It was reported that Bu selectively induces cellular senescence but not apoptosis in WI38 fibroblasts [22]. We sought to determine if Bu-resistant cells exposed to Bu might undergo accelerated senescence. However, analysis of expression of senescence-associated p14ARF and staining for β-galactosidase did not show any difference between untreated and treated (180 µg/ml Bu) Bu-resistant cells.

Abrogation of caspase activation by the inhibitor Z-VAD-FMK

The role of caspases in Bu-mediated apoptosis in the two cell-line models was confirmed using the inhibitor Z-VAD-FMK. Figure 2B shows significant inhibition of caspase-mediated PARP1 cleavage in cells pre-treated with 40 µM Z-VAD-FMK for 1 h, followed by a 1-h exposure to Bu, and a 48-h recovery in complete IMDM containing 40 µM Z-VAD-FMK. FACS analysis showed an approximately 50% reduction in Bu-induced apoptosis in the Z-VAD-FMK-exposed B5 cells (Figure 2C). The partial inhibition of apoptosis (Figure 2C) despite the almost complete abrogation of PARP1 cleavage (Figure 2B) suggests that caspase-independent pathways contribute to cell death.

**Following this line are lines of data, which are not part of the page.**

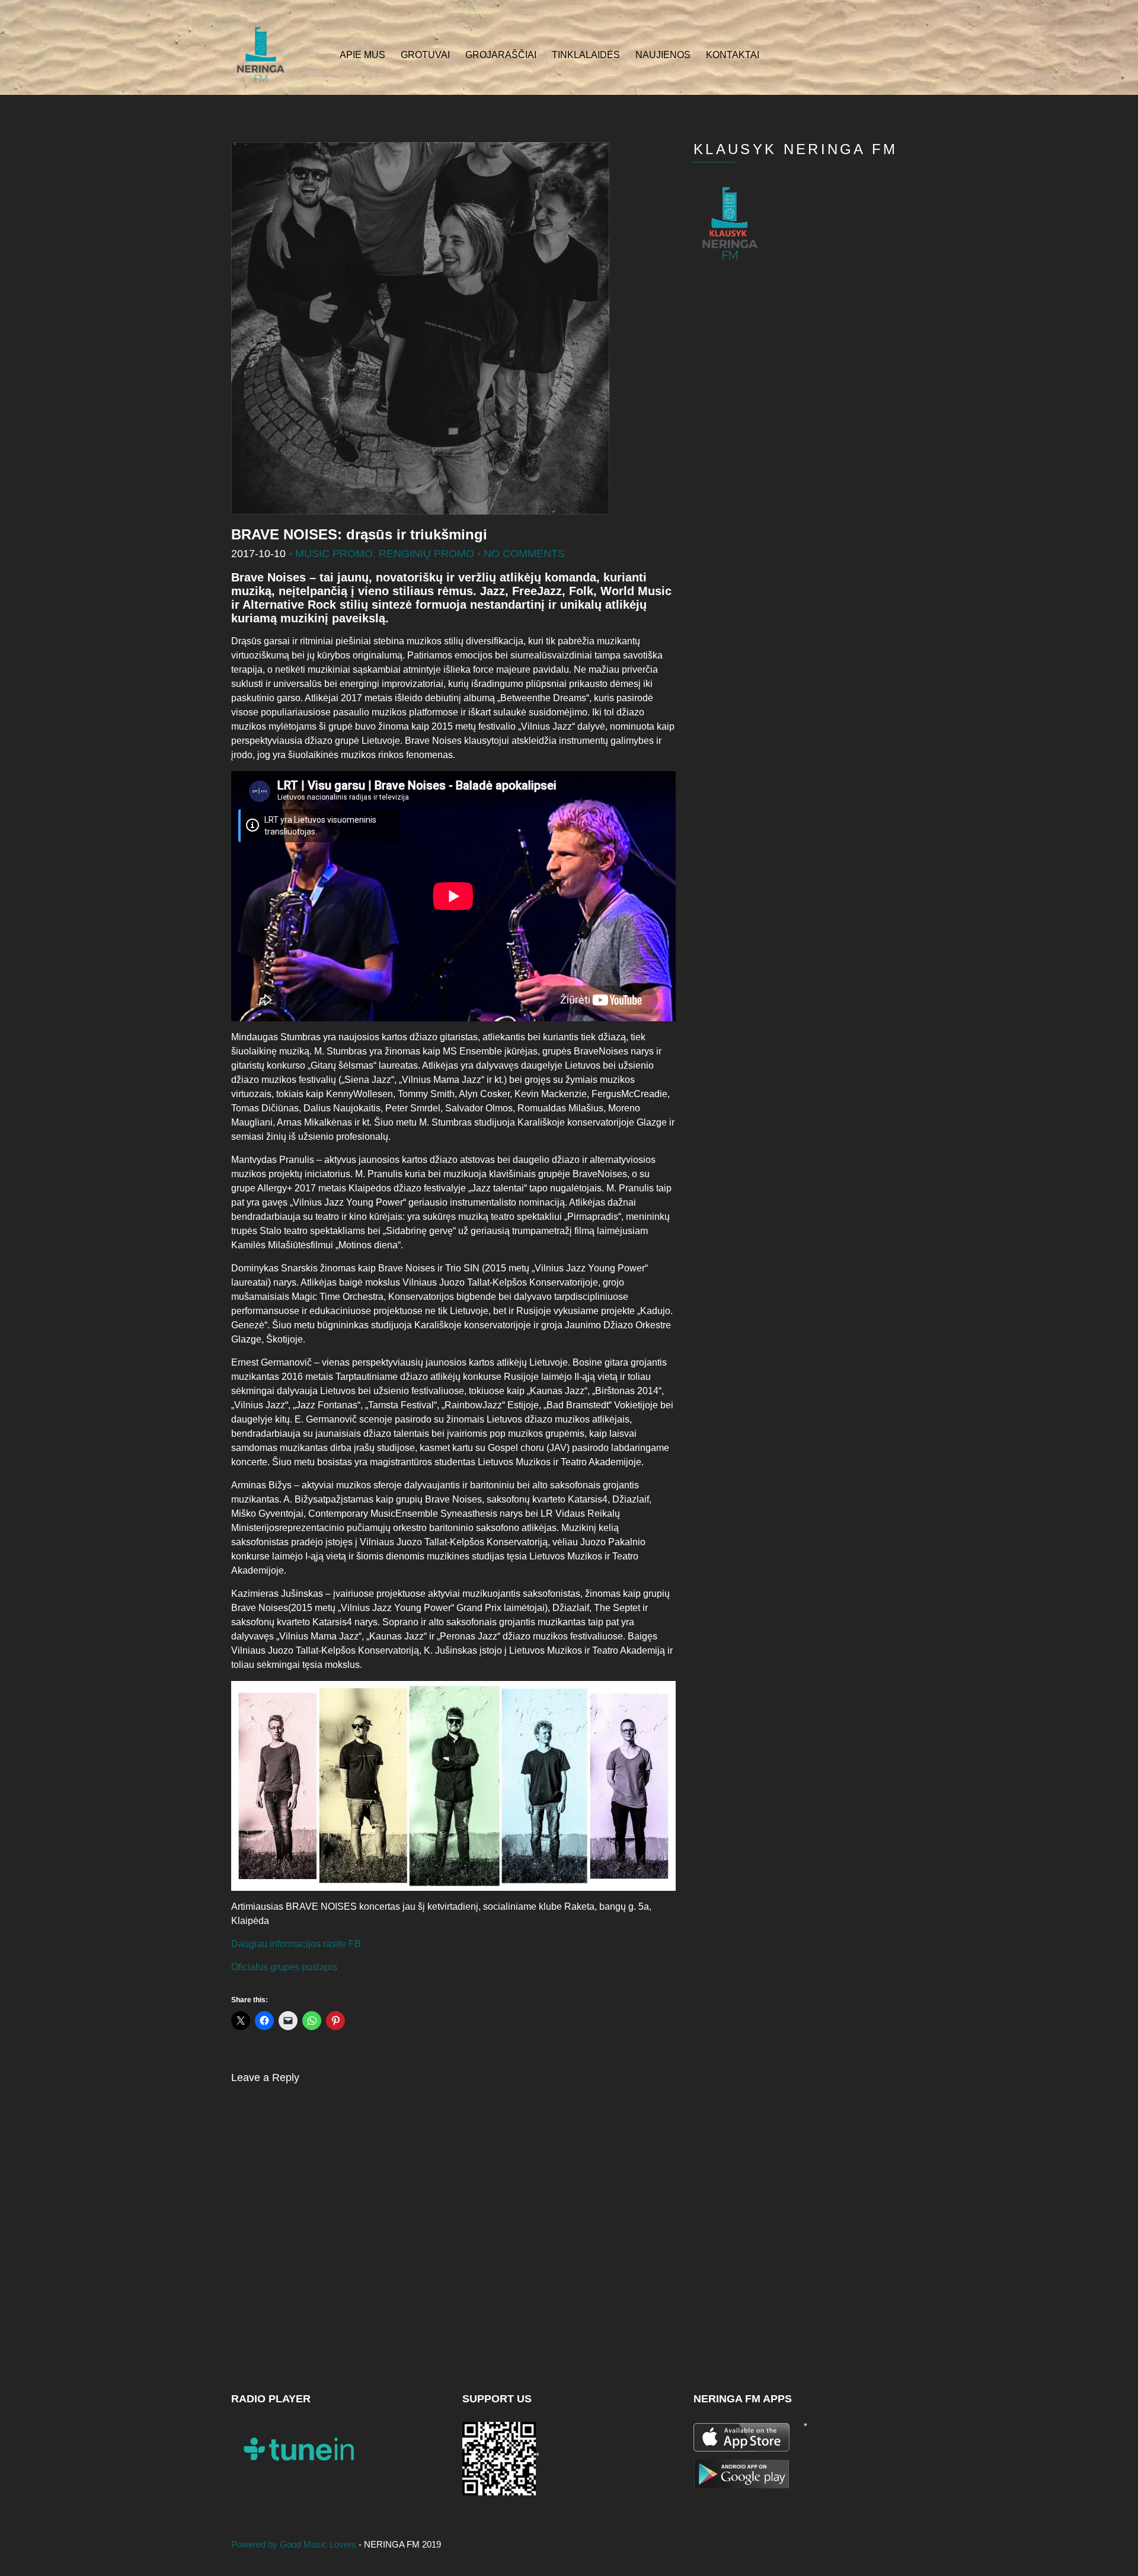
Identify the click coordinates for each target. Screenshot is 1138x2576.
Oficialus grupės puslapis (284, 1967)
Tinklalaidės (586, 55)
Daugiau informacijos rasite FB (296, 1944)
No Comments (524, 554)
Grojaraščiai (500, 55)
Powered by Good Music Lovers (295, 2544)
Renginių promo (426, 554)
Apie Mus (362, 55)
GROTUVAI (425, 55)
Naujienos (663, 55)
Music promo (334, 554)
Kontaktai (732, 55)
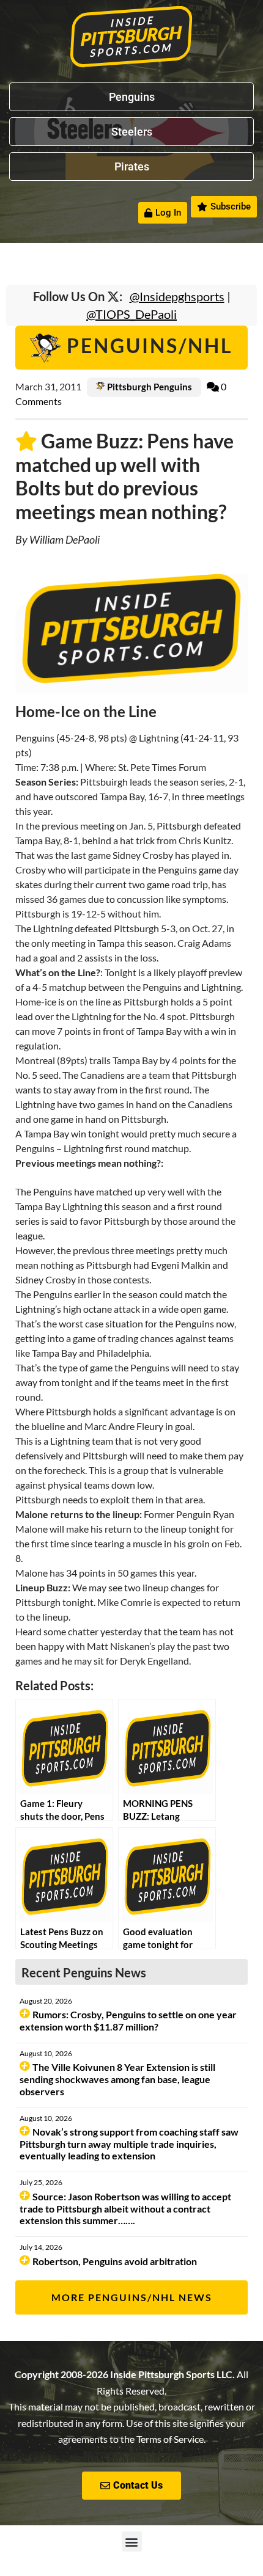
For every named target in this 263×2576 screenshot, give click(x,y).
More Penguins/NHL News (131, 2297)
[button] (132, 2541)
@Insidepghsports (177, 296)
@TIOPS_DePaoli (131, 314)
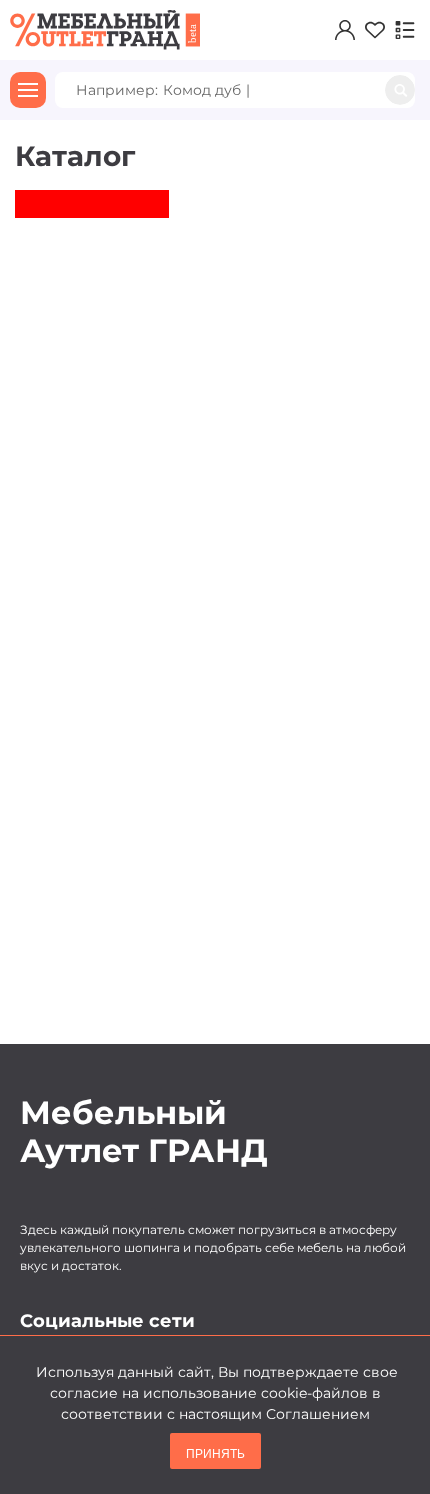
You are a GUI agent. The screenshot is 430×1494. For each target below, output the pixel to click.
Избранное (370, 30)
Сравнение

The lack of Bu-mediated caspase activation in B5/Bu250⁶ cells suggests possible cross-resistance to TRAIL or Apo2L. Indeed, treatment of B5 and B5/Bu250⁶ cells with 0.05 µg/ml TRAIL for 18 h resulted in 87% and 14% Annexin V-positive cells, respectively. A 10-fold increase in TRAIL concentration did not cause significant apoptosis of B5/Bu250⁶ cells (Figure 2D). Similar results were obtained for the KBM3 model (data not shown). Although the TRAIL signaling pathway might be initially different from Bu-mediated apoptosis, the results suggest that insufficient activation of caspases might be a common feature and thus may explain the resistance of B5/Bu250⁶ and KBM3/Bu250⁶ cells to apoptosis in the presence of TRAIL or Bu.

Gene expression profiling

To further understand the mechanism(s) of Bu resistance, we identified differentially expressed genes in B5 versus B5/Bu250⁶ cells, as well as KBM3 versus KBM3/Bu250⁶ cells, at steady state in the absence of drug exposure, using the apoptosis-specific gene expression profiling system from SuperArray. Real-time PCR and Western blot analyses were used to confirm the microarray results. Table 2 shows the major differences in expression of apoptosis-related genes in Bu-resistant cells relative to their Bu-sensitive counterparts. At the mRNA level, the biggest differences were observed for the pro-apoptotic genes BIK, TNFSF7, BNIP3, LTBR, BID, and BAK1, which were all down-regulated in Buresistant B5/Bu250⁶ cells. BIK, BNIP3 and LTBR were also down-regulated whereas TNFSF7, BID and BAK1 were either unchanged or slightly up-regulated in KBM3/Bu250⁶ cells. Anti-apoptotic genes that were up-regulated in both Bu-resistant lines include IAP2/BIRC3, BAG3, BCL2L10, BCL-X_L, and BCL2 (Table 2).

Table 2.

Differentially expressed apoptosis genes in Bu-resistant cells relative to their Bu-sensitive parental lines by real time RT-PCR.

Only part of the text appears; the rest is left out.